**WHAT TO WORK ON:** Could you swap "Support" for "Help" in the lines between the one holding "Task: Open the Support sidebar item" and the one holding "Action: coord(48,332)", inclusive, and give them back otherwise unchanged? Leave the pictures out of your answer.

>> START RECORDS SUPPLIED

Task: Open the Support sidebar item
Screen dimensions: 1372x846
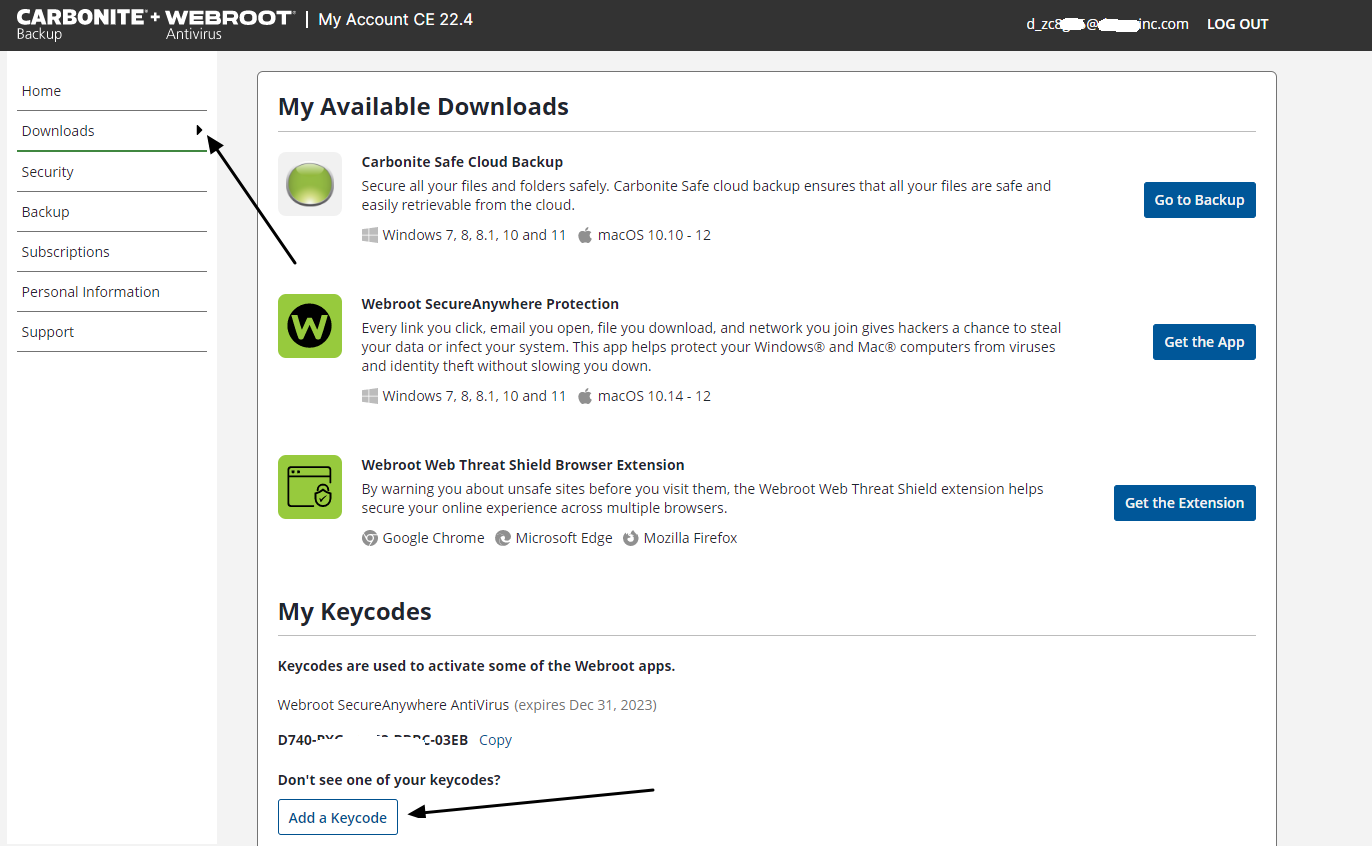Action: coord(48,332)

>> END RECORDS SUPPLIED
>> START RECORDS SUPPLIED

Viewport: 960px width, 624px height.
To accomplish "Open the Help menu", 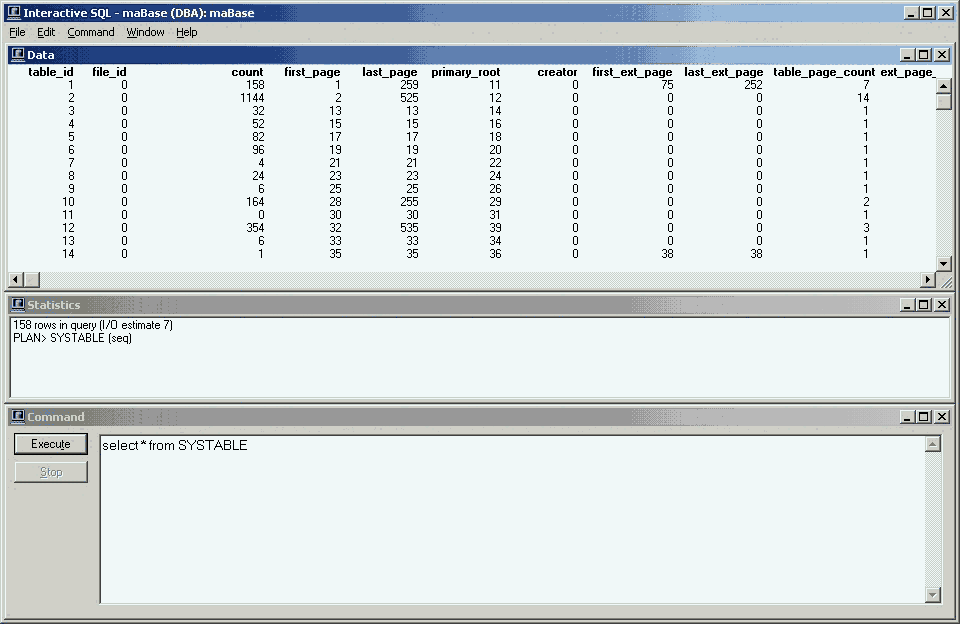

>> END RECORDS SUPPLIED

**FINAL RESULT:**
Task: Open the Help sidebar item
Screen dimensions: 1372x846
Action: coord(48,332)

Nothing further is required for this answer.